▶ What you should do:
Put the lines from the one with "TV ao vivo (19, 2299)" to the one with "<hcg@openwrt.org> (264, 149)" into a JSON list of strings, one string per line, leaving out blank lines.

[A run of records]
-*-*-
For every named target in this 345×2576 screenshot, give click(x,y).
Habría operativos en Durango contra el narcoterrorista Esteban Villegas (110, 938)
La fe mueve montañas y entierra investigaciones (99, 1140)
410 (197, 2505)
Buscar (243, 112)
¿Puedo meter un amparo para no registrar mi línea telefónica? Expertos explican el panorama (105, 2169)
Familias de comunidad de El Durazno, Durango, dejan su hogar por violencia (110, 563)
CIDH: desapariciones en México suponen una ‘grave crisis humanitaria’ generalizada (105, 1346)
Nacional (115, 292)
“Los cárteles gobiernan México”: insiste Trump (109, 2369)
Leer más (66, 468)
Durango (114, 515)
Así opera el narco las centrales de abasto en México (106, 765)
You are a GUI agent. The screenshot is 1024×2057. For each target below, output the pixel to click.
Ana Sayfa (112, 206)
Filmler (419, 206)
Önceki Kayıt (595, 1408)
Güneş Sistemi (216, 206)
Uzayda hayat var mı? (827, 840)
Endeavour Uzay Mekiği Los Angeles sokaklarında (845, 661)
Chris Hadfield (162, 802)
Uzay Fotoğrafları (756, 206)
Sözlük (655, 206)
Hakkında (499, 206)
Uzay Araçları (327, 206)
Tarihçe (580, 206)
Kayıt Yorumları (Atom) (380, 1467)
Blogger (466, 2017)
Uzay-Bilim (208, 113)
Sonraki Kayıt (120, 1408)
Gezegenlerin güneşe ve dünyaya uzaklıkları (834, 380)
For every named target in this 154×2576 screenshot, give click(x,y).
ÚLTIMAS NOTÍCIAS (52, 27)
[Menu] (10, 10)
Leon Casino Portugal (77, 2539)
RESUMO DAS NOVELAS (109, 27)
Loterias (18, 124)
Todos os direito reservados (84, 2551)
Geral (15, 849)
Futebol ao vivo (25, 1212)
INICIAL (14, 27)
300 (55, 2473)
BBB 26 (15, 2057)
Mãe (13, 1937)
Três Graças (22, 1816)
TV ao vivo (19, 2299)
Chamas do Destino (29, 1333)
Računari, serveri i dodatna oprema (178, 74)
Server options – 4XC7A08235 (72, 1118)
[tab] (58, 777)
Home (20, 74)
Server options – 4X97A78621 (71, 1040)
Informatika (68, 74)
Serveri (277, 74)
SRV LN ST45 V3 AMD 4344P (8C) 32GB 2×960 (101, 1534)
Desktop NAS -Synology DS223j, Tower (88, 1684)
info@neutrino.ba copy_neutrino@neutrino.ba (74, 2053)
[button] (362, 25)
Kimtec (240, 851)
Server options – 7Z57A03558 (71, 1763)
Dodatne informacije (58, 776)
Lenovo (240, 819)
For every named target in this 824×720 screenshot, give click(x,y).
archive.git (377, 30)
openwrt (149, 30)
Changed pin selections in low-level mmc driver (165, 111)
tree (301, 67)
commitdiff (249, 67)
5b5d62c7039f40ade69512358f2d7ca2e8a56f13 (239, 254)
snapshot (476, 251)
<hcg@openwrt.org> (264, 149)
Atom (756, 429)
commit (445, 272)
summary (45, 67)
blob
-*-*-
▶ Solution for this problem:
[
  "TV ao vivo (19, 2299)",
  "Chamas do Destino (29, 1333)",
  "Računari, serveri i dodatna oprema (178, 74)",
  "Server options – 4XC7A08235 (72, 1118)",
  "[tab] (58, 777)",
  "Home (20, 74)",
  "Server options – 4X97A78621 (71, 1040)",
  "Informatika (68, 74)",
  "Serveri (277, 74)",
  "SRV LN ST45 V3 AMD 4344P (8C) 32GB 2×960 (101, 1534)",
  "Desktop NAS -Synology DS223j, Tower (88, 1684)",
  "info@neutrino.ba copy_neutrino@neutrino.ba (74, 2053)",
  "[button] (362, 25)",
  "Kimtec (240, 851)",
  "Server options – 7Z57A03558 (71, 1763)",
  "Dodatne informacije (58, 776)",
  "Lenovo (240, 819)",
  "For every named target in this 824×720 screenshot, give click(x,y).",
  "archive.git (377, 30)",
  "openwrt (149, 30)",
  "Changed pin selections in low-level mmc driver (165, 111)",
  "tree (301, 67)",
  "commitdiff (249, 67)",
  "5b5d62c7039f40ade69512358f2d7ca2e8a56f13 (239, 254)",
  "snapshot (476, 251)",
  "<hcg@openwrt.org> (264, 149)"
]